The 10-year old Kinvarra Guesthouse is right in the centre of that village and is bright, modern and spacious with a decent breakfast too (do watch out for the currant soda bread!).
|Eagle at Aillwee|
Of course, we visited Aillwee and did the fabulous Hawk Walk, details here. Another interesting call was to Caherconnell Fort. We started with the sheepdogs and marvelled at how they responded to the calls and whistles from their very informative handler to get the sheep to where he needed them and also to keep them there. Some of the dogs are also trained to handle the cattle in the hard rocky Burren fields.
I knew very little about the fort here but, amazingly, it dates back to 3,000BC. Our guide talked as she walked and when she stood still. She told us about the first artefacts (from 3,000BC), the first graves (from 500AD), the fire pit (650AD), the construction of the fort (900AD) and the last habitation (1700AD) right up to today (where a small exterior enclosure is used to shelter and protect weak lambs).
|Salmon starter at Hylands Burren Hotel Ballyvaughan|
Many kinds of jewellery and domestic tools have been found here and all are now in the charge of the national museum in Dublin. A human body was found just outside the fort and that too went to the capital. The remains of an adult female and an infant dating to 600AD were discovered under the fort walls. It seems that it was a mark of honour to them that they were left undisturbed at the time. And they have been left more or less undisturbed too by the today’s archaeologists as such an intrusion would disturb the now historic walls.
It is quite an amazing place and perhaps too little known. If you are in the area it is well worth a visit, well worth the modest fee. By the way, they have a lovely tea rooms here as well overlooking the calves in the adjacent field and vast sweeps of the grey Burren.
|The Poulnabrone Dolmen|
Just a few minutes away, you’ll come across the Poulnabrone Dolmen (no entry fee).
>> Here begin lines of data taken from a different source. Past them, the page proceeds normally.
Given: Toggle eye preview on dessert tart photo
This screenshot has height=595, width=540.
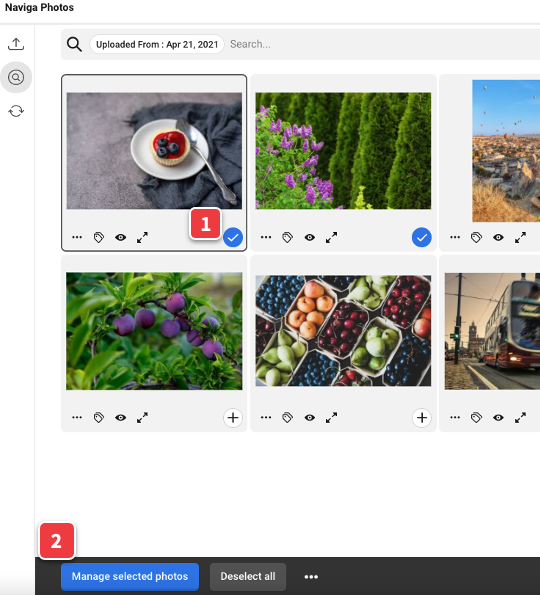Looking at the screenshot, I should 121,238.
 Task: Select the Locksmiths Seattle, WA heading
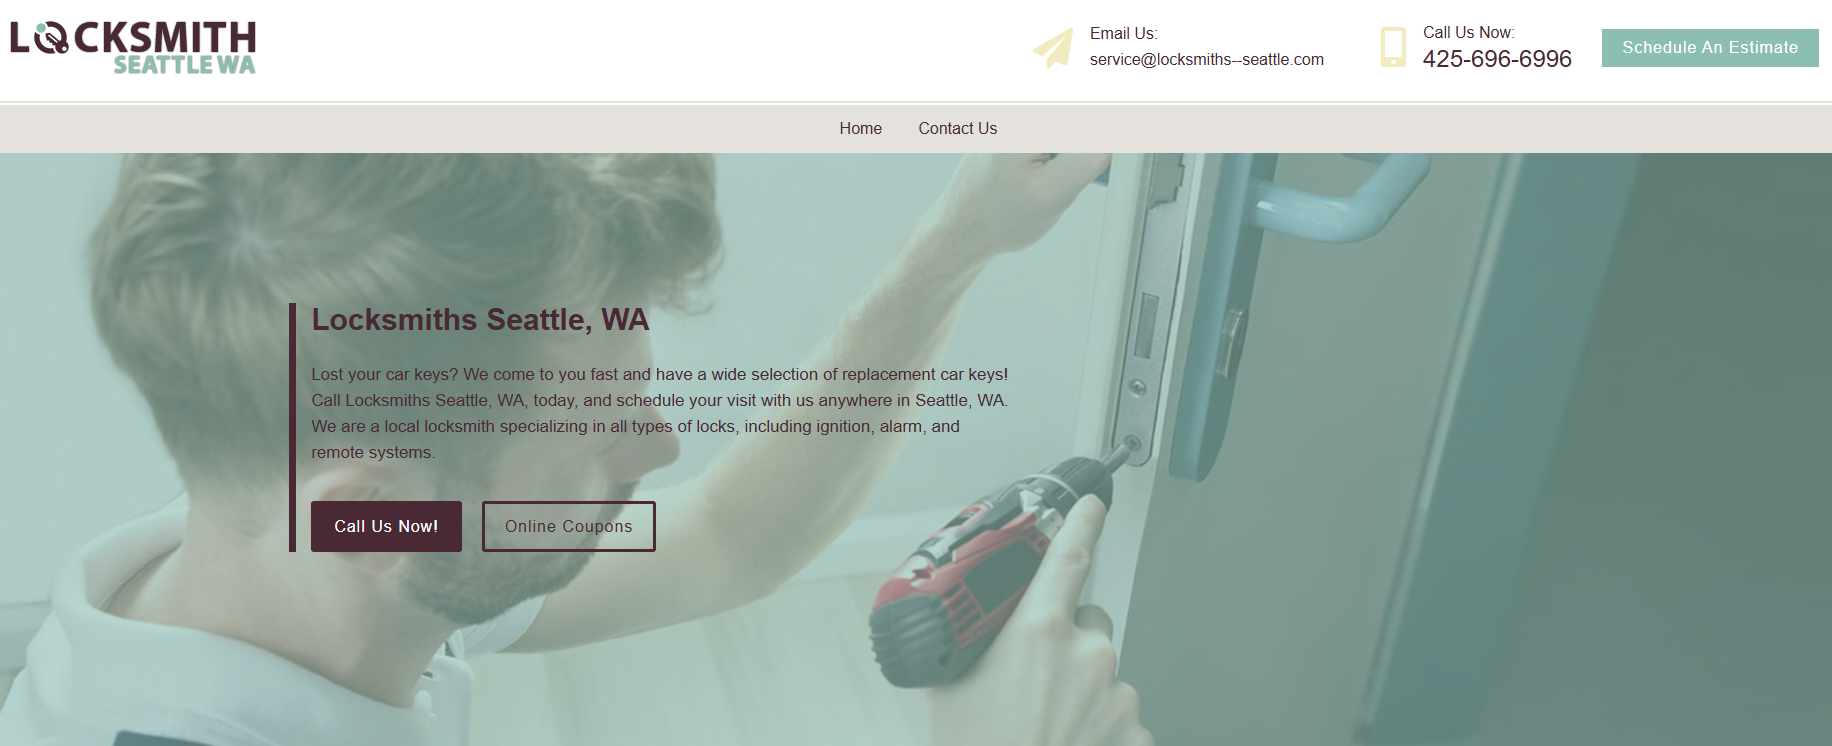tap(480, 319)
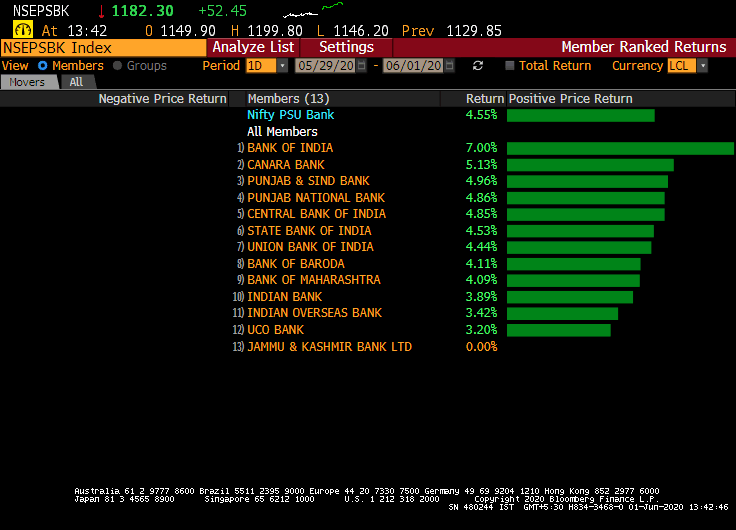The image size is (736, 530).
Task: Open the Settings button
Action: 346,47
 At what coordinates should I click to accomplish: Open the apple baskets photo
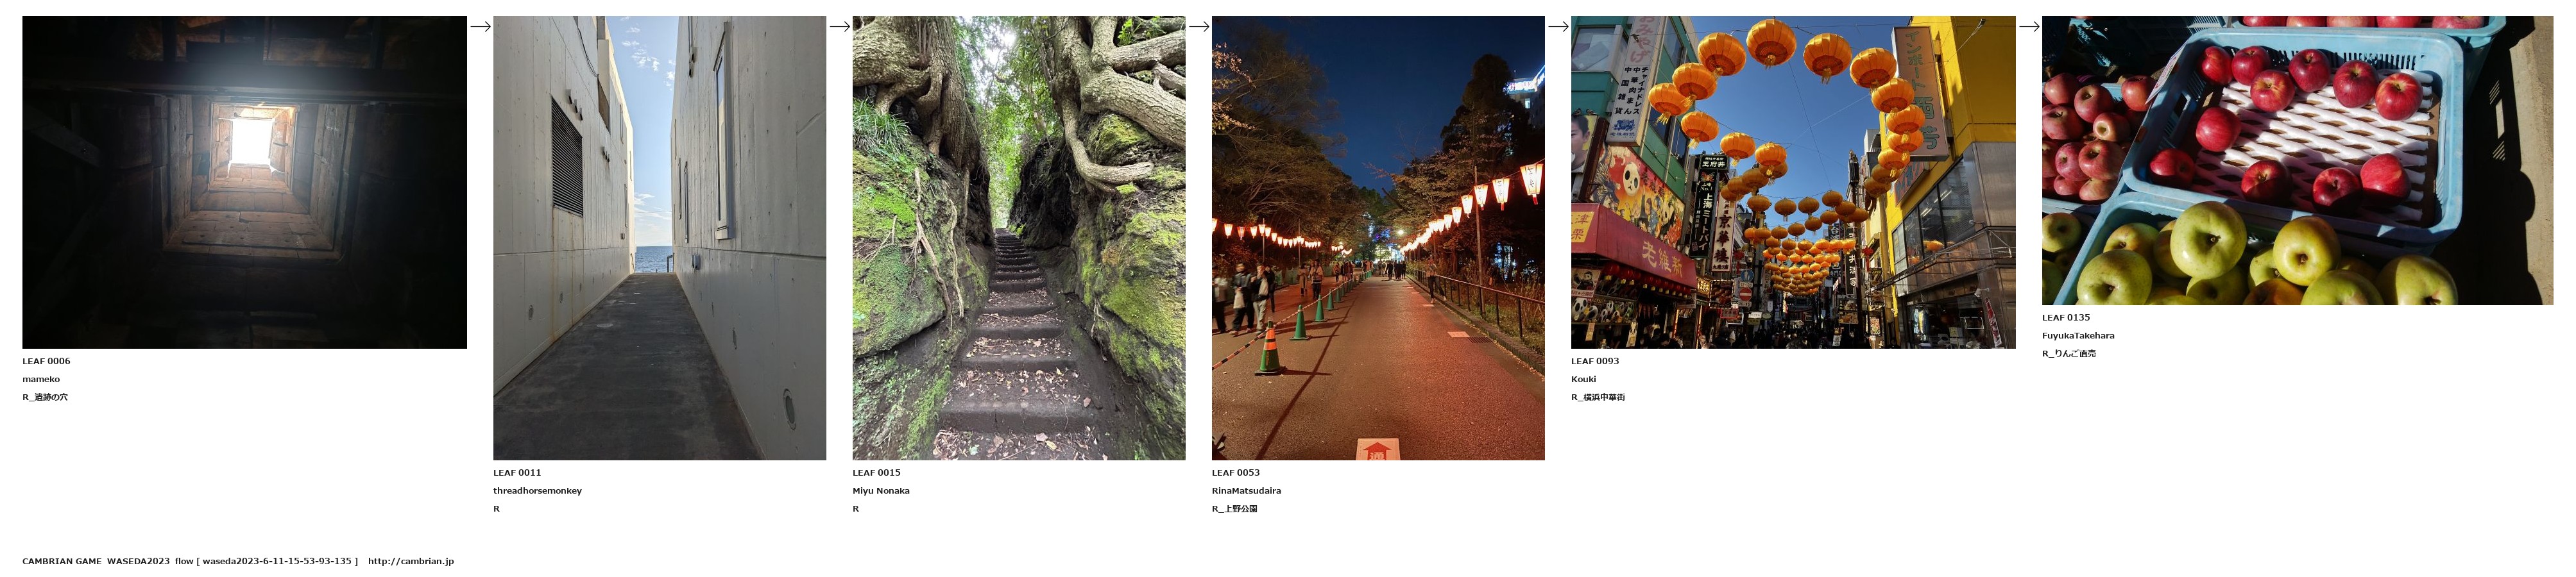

This is a Portal Tomb built from great slabs of limestone, over 5,000 years ago (around the same time as the pyramids were being built). The remains of over 30 people have been found on this ancient site. It is indeed much smaller than the pyramids but still you look at it in awe.
From it amazing Cliffs of Moher to the Burren to its caves, there is much in County Clare to look at with respect and awe. Time to go and visit!
* Sometime during the 12th century, the mute swan was introduced to the Irish dinner table. (ref: Dunguaire panel).
** Other places worth a visit in the Ballyvaughan to Kinvarra area are Hazel Mountain Chocolate (bean to bar makers) and the Burren Perfumery.